Bug #73691 ndbd crash with segfault when missing DATAFILE
Submitted: 22 Aug 2014 22:55 Modified: 28 Nov 2015 10:25
Reporter: Arturo Garcia Email Updates:
Status: No Feedback Impact on me:
None 
Category:MySQL Cluster: Cluster (NDB) storage engine Severity:S2 (Serious)
Version:7.3.5 OS:Linux (Red Hat EL 6.4)
Assigned to: MySQL Verification Team CPU Architecture:Any
Tags: cluster, Datafile, ndbd, segfault

[22 Aug 2014 22:55] Arturo Garcia
Description:
I just change all my tables from STORAGE MEMORY configuration to STORAGE DATA DISK. I created LOGFILE GROUP, TABLESPACE and DATAFILES. 
When I reorganized all partitions, and after a cluster reboot, one node did not can start and showed a signal 11 error.

Time: Friday 22 August 2014 - 18:38:31
Status: Temporary error, restart node
Message: Error OS signal received (Internal error, programming error or missing error message, please report a bug)
Error: 6000
Error data: Signal 11 received; Segmentation fault
Error object: /pb2/build/sb_0-11918329-1396368453.7/rpm/BUILD/mysql-cluster-com-7.3.5/mysql-cluster-com-7.3.5/storage/ndb/src/kernel/ndbd.cpp
Program: ndbd
Pid: 7317
Version: mysql-5.6.17 ndb-7.3.5
Trace: /u01/mysql-cluster/ndb_1_trace.log.6
Time: Friday 22 August 2014 - 19:00:13
Status: Temporary error, restart node
Message: Error OS signal received (Internal error, programming error or missing error message, please report a bug)
Error: 6000
Error data: Signal 11 received; Segmentation fault
Error object: /pb2/build/sb_0-11918329-1396368453.7/rpm/BUILD/mysql-cluster-com-7.3.5/mysql-cluster-com-7.3.5/storage/ndb/src/kernel/ndbd.cpp
Program: ndbd
Pid: 10508
Version: mysql-5.6.17 ndb-7.3.5
Trace: /u01/mysql-cluster/ndb_1_trace.log.7

I realized than a datafile doesn't be created in the node that can't start, it exists in other nodes but not in the node with the issue.
I don't know why the DATA FILE couldn't be created in that node, but maybe thats the problem.

How to repeat:
Scenario: 
Mysql Cluster -> 6 nodes
A bunch of 202 tables with Data Disk Storage Configuration.
Delete one DATAFILE in a node a try to restart the ndbd process. It will crash with segfault.
[22 Aug 2014 23:00] Arturo Garcia
Trace Log File

Attachment: ndb_1_trace.log.7 (application/octet-stream, text), 1.09 MiB.

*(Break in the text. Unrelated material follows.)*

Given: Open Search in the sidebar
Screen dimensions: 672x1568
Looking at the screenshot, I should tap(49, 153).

[28 Oct 2015 10:25] MySQL Verification Team
Hi,
to solve a problem start the failing node with --initial

as for how the problem happened in the first place (where is the missing datafile) we could look at the logs from the time where you created the tablespace and did the alter. It's most probably some system (non-cluster) problem that got you into this situation. 

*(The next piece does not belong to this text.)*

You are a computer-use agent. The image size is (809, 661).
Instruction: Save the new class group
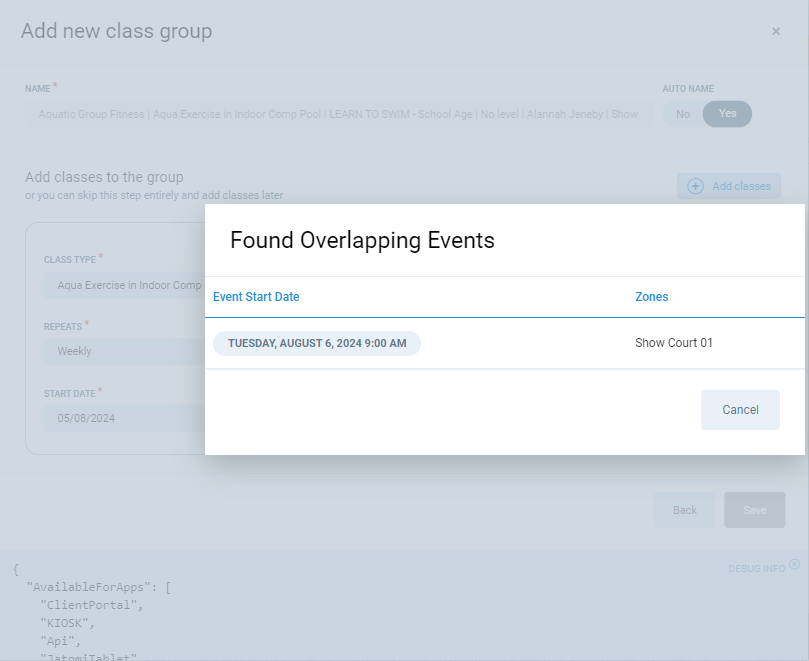(754, 510)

The attached trace just show that the filesystem is corrupt (missing datafile will do that to you) so --initial solves the problem as the datadir on the node will be rebuilt from scratch

all best
Bogdan Kecman
[29 Nov 2015 1:00] Bugs System
No feedback was provided for this bug for over a month, so it is
being suspended automatically. If you are able to provide the
information that was originally requested, please do so and change
the status of the bug back to "Open".